What the task asks: Copy the whole listing below exactly, with nothing left out.

Supplied data:
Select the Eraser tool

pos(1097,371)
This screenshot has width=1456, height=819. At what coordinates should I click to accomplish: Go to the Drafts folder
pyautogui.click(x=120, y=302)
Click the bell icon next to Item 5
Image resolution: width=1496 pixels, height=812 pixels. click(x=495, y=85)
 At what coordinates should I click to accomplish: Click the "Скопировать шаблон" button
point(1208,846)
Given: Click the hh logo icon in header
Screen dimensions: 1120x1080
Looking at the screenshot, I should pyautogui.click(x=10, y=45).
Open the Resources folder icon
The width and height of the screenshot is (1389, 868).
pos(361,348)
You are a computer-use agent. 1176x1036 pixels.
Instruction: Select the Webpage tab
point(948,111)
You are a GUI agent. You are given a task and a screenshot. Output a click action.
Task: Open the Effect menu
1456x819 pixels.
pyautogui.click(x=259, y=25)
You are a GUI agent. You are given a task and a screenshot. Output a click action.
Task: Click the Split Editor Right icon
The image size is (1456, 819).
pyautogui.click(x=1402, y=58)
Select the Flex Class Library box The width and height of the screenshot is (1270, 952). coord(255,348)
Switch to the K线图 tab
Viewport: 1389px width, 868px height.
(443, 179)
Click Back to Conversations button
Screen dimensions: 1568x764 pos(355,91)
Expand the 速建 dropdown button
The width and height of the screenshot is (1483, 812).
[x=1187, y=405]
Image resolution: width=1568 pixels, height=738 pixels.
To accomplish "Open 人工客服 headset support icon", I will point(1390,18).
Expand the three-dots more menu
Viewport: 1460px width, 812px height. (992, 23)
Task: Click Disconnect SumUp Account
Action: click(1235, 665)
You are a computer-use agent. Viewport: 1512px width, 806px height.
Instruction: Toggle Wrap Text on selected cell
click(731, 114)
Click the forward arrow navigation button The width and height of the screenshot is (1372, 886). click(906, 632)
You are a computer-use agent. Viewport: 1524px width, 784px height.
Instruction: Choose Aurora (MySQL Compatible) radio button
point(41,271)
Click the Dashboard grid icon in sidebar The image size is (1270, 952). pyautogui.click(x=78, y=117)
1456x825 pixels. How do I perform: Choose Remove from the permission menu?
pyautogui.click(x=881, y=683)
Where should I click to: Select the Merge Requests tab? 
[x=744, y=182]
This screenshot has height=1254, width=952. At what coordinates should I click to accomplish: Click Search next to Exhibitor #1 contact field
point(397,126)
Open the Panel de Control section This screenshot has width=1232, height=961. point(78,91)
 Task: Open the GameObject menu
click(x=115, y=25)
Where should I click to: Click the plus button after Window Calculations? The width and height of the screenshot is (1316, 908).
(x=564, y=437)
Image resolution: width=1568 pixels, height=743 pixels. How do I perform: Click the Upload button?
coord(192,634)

Written reply:
Select the Eraser tool

pos(1097,371)
This screenshot has width=1456, height=819. At what coordinates should I click to accomplish: Go to the Drafts folder
pyautogui.click(x=120, y=302)
Click the bell icon next to Item 5
Image resolution: width=1496 pixels, height=812 pixels. click(x=495, y=85)
 At what coordinates should I click to accomplish: Click the "Скопировать шаблон" button
point(1208,846)
Given: Click the hh logo icon in header
Screen dimensions: 1120x1080
Looking at the screenshot, I should pyautogui.click(x=10, y=45).
Open the Resources folder icon
The width and height of the screenshot is (1389, 868).
pos(361,348)
You are a computer-use agent. 1176x1036 pixels.
Instruction: Select the Webpage tab
point(948,111)
You are a GUI agent. You are given a task and a screenshot. Output a click action.
Task: Open the Effect menu
1456x819 pixels.
pyautogui.click(x=259, y=25)
You are a GUI agent. You are given a task and a screenshot. Output a click action.
Task: Click the Split Editor Right icon
The image size is (1456, 819).
pyautogui.click(x=1402, y=58)
Select the Flex Class Library box The width and height of the screenshot is (1270, 952). coord(255,348)
Switch to the K线图 tab
Viewport: 1389px width, 868px height.
(443, 179)
Click Back to Conversations button
Screen dimensions: 1568x764 pos(355,91)
Expand the 速建 dropdown button
The width and height of the screenshot is (1483, 812).
[x=1187, y=405]
Image resolution: width=1568 pixels, height=738 pixels.
To accomplish "Open 人工客服 headset support icon", I will point(1390,18).
Expand the three-dots more menu
Viewport: 1460px width, 812px height. (992, 23)
Task: Click Disconnect SumUp Account
Action: click(1235, 665)
You are a computer-use agent. Viewport: 1512px width, 806px height.
Instruction: Toggle Wrap Text on selected cell
click(731, 114)
Click the forward arrow navigation button The width and height of the screenshot is (1372, 886). click(906, 632)
You are a computer-use agent. Viewport: 1524px width, 784px height.
Instruction: Choose Aurora (MySQL Compatible) radio button
point(41,271)
Click the Dashboard grid icon in sidebar The image size is (1270, 952). pyautogui.click(x=78, y=117)
1456x825 pixels. How do I perform: Choose Remove from the permission menu?
pyautogui.click(x=881, y=683)
Where should I click to: Select the Merge Requests tab? 
[x=744, y=182]
This screenshot has height=1254, width=952. At what coordinates should I click to accomplish: Click Search next to Exhibitor #1 contact field
point(397,126)
Open the Panel de Control section This screenshot has width=1232, height=961. point(78,91)
 Task: Open the GameObject menu
click(x=115, y=25)
Where should I click to: Click the plus button after Window Calculations? The width and height of the screenshot is (1316, 908).
(x=564, y=437)
Image resolution: width=1568 pixels, height=743 pixels. How do I perform: Click the Upload button?
coord(192,634)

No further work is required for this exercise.